To do –
(1) According to the text on Somerset buffalo farming, in what year did the family launch their buffalo business?
(2) Name every product that the text on Somerset buffalo farming says the family sells.

Buffalo Milk, Ice Cream and Cheese made in Somerset
Sometimes I hate my insomnia. Sometimes it is incredibly rewarding - like this instance in mid-December which led me to find 'Buffalicious'. Jonathan Corpe and his family rear Buffalo in Somerset, selling their Raw Milk (2* Great Taste Award winner 2019), Ice Cream and most recently Buffalo Mozzarella. Thank you sleepless nights and social media algorithms for providing me with this wonderful find.
I spoke to Jonathan who kindly gave me a virtual tour of their business and just who they are and why they are doing something rare in the UK.
As a family they have been farming for generations, but originally just Holstein Friesian cows. In the early 1990’s Jonathan's father sold up and decided to diversify into water buffalo, originally to milk and make cheese. Jonathan told me that unfortunately due to his age and the facilities at the time, this project never developed, however a market for the unique benefits of buffalo meat was discovered and launched the buffalo business - for them, in 2002. They now have 250 buffalo overall with about 30-45 in their new dairy herd producing milk which they have been doing since 2016.

Records –
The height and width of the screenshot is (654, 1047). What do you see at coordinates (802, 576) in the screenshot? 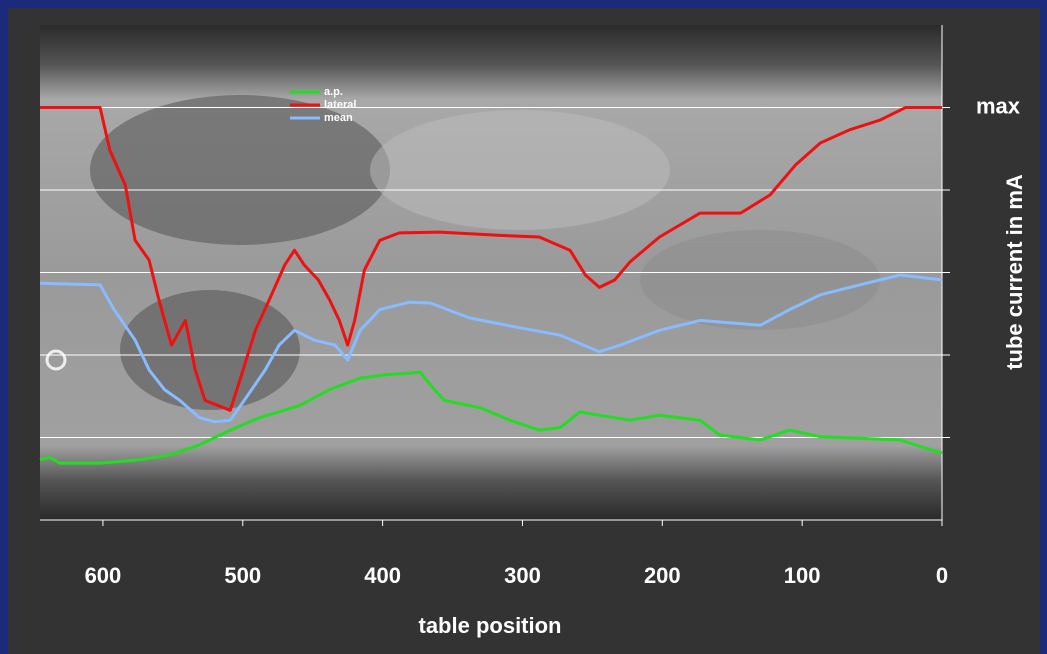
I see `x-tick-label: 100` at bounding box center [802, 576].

* * *

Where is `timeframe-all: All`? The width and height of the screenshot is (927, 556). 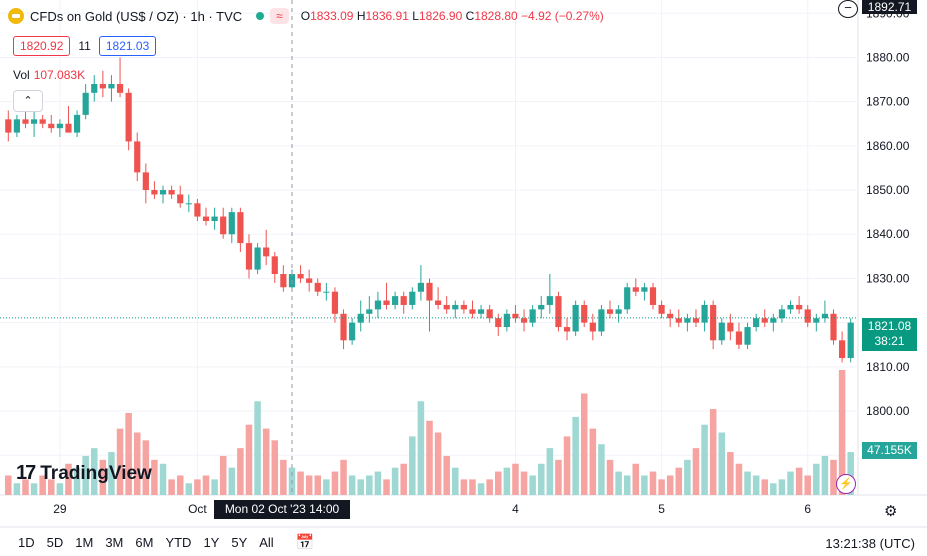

Answers to the exercise –
(1) 2002

(2) Raw milk, ice cream, and buffalo mozzarella